Task goal
Repeat the data word for word. Do not include the pictures.

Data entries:
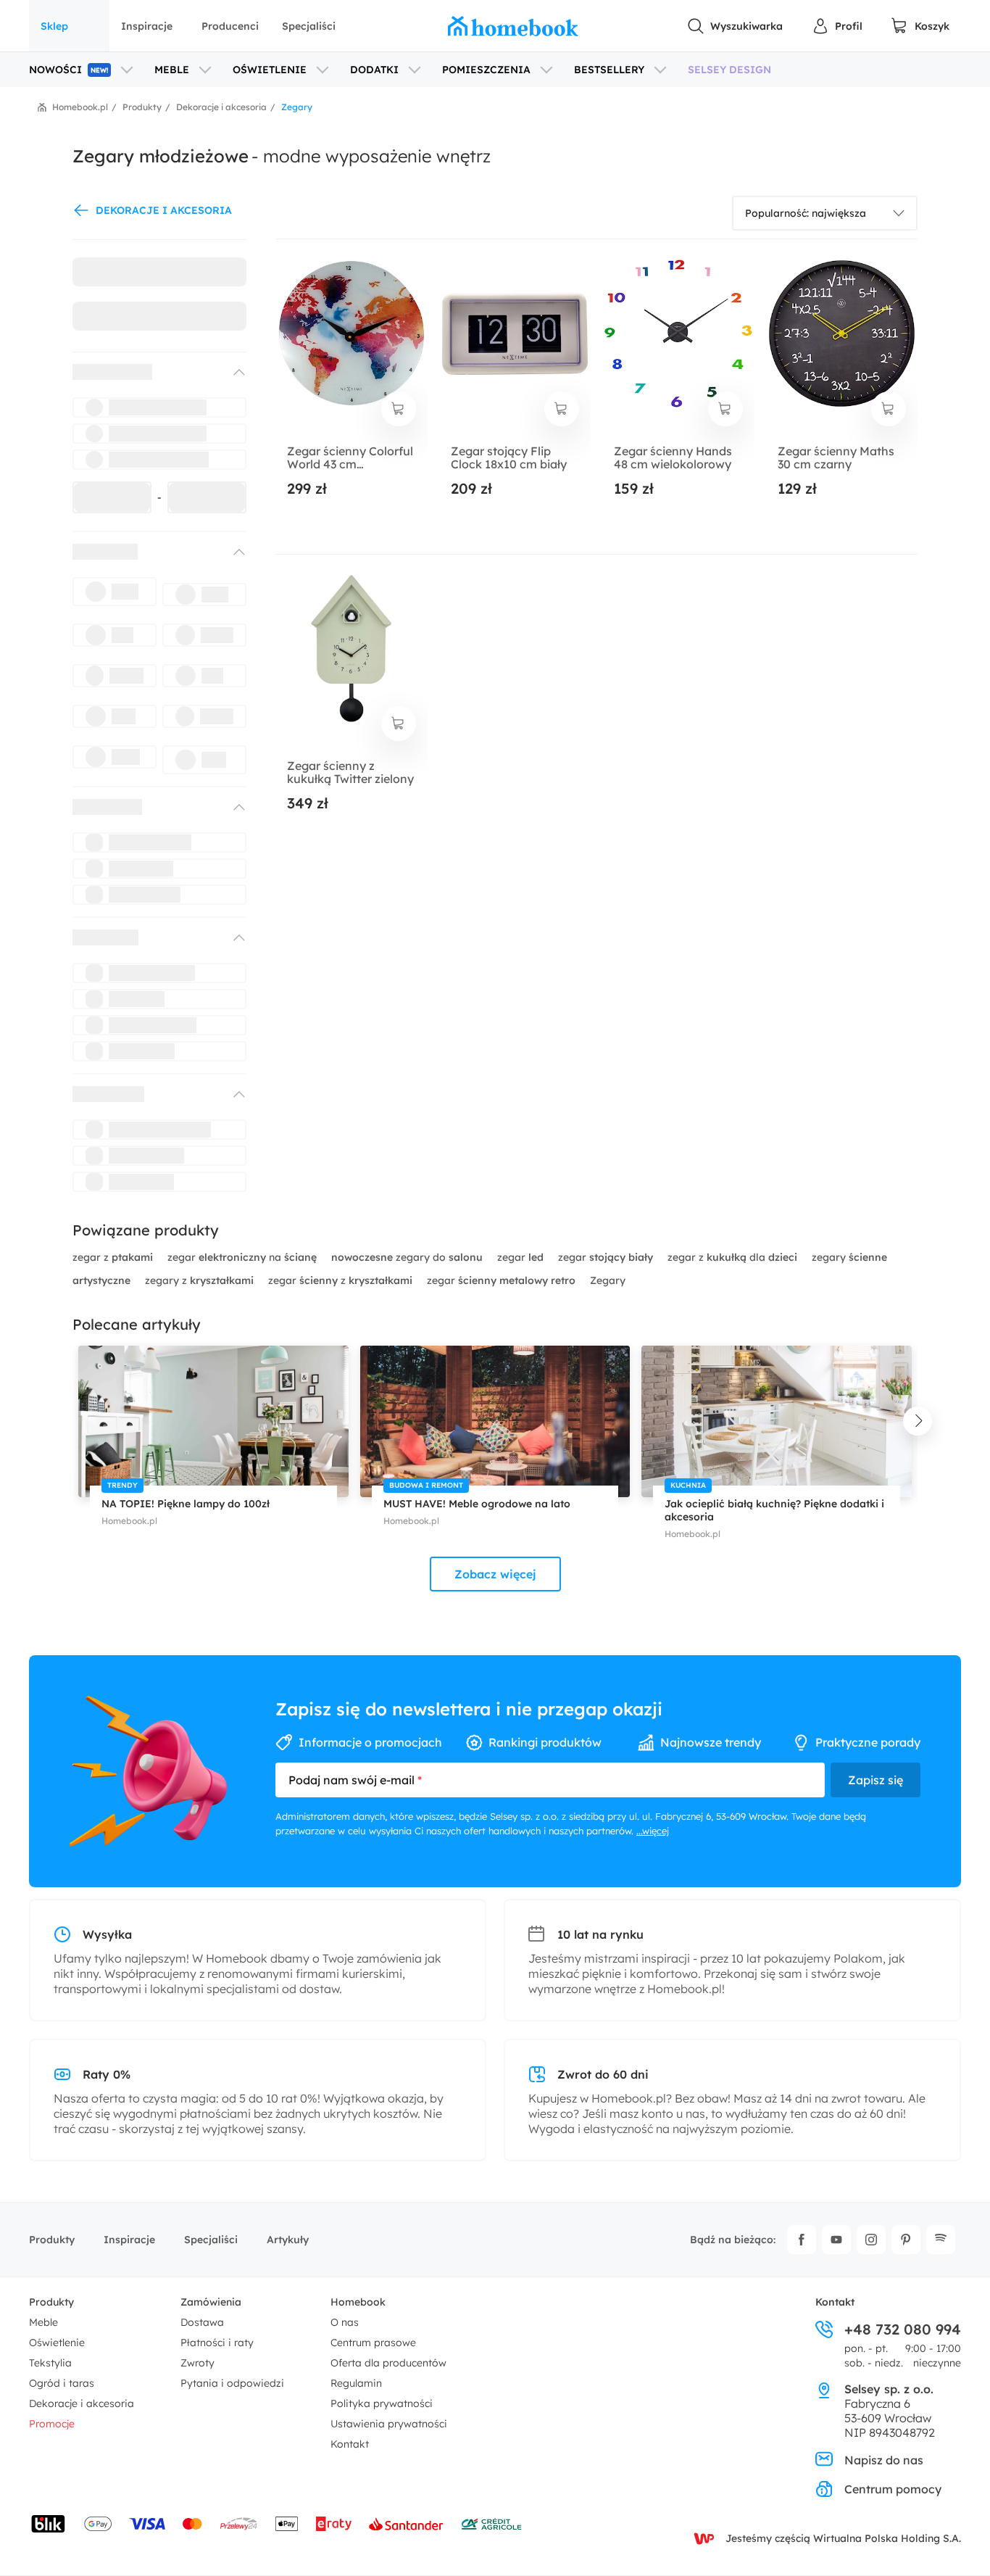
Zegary (607, 1280)
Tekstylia (50, 2362)
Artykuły (288, 2239)
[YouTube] (836, 2239)
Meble (43, 2322)
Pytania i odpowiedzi (232, 2383)
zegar (520, 1257)
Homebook (358, 2301)
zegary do (407, 1257)
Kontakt (349, 2444)
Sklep (54, 26)
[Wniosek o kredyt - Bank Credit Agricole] (491, 2524)
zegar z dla (732, 1257)
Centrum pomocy (892, 2489)
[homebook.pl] (513, 26)
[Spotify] (940, 2239)
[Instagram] (871, 2239)
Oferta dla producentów (388, 2362)
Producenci (230, 26)
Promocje (52, 2423)
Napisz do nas (883, 2460)
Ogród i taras (61, 2383)
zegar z (112, 1257)
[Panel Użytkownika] (837, 26)
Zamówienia (210, 2301)
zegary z (199, 1280)
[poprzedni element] (72, 1421)
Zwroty (197, 2362)
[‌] (146, 372)
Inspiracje (146, 26)
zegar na (242, 1257)
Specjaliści (309, 26)
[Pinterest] (905, 2239)
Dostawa (202, 2322)
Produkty (52, 2239)
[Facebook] (801, 2239)
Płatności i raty (217, 2342)
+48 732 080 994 (902, 2329)
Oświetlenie (57, 2342)
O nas (344, 2322)
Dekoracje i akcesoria (81, 2403)
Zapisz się (875, 1780)
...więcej (652, 1830)
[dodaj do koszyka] (398, 409)
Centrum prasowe (373, 2342)
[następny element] (917, 1421)
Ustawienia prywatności (388, 2423)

Your solution
Zegary (607, 1280)
Tekstylia (50, 2362)
Artykuły (288, 2239)
[YouTube] (836, 2239)
Meble (43, 2322)
Pytania i odpowiedzi (232, 2383)
zegar (520, 1257)
Homebook (358, 2301)
zegary do (407, 1257)
Kontakt (349, 2444)
Sklep (54, 26)
[Wniosek o kredyt - Bank Credit Agricole] (491, 2524)
zegar z dla (732, 1257)
Centrum pomocy (892, 2489)
[homebook.pl] (513, 26)
[Spotify] (940, 2239)
[Instagram] (871, 2239)
Oferta dla producentów (388, 2362)
Producenci (230, 26)
Promocje (52, 2423)
Napisz do nas (883, 2460)
Ogród i taras (61, 2383)
zegar z (112, 1257)
[Panel Użytkownika] (837, 26)
Zamówienia (210, 2301)
zegary z (199, 1280)
[poprzedni element] (72, 1421)
Zwroty (197, 2362)
[‌] (146, 372)
Inspiracje (146, 26)
zegar na (242, 1257)
Specjaliści (309, 26)
[Pinterest] (905, 2239)
Dostawa (202, 2322)
Produkty (52, 2239)
[Facebook] (801, 2239)
Płatności i raty (217, 2342)
+48 732 080 994 (902, 2329)
Oświetlenie (57, 2342)
O nas (344, 2322)
Dekoracje i akcesoria (81, 2403)
Zapisz się (875, 1780)
...więcej (652, 1830)
[dodaj do koszyka] (398, 409)
Centrum prasowe (373, 2342)
[następny element] (917, 1421)
Ustawienia prywatności (388, 2423)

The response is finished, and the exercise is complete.